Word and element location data
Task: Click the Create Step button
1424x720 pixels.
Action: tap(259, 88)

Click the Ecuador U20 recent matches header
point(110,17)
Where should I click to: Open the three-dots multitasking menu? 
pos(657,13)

● **What is asked**: Take the part of the items that opens with the line containing "Click the Ecuador U20 recent matches header" and runs through the end of the items, and repeat it with "multitasking menu" swapped for "options menu", leaving everything else as it is.

● **Solution to the exercise**:
Click the Ecuador U20 recent matches header
point(110,17)
Where should I click to: Open the three-dots options menu? 
pos(657,13)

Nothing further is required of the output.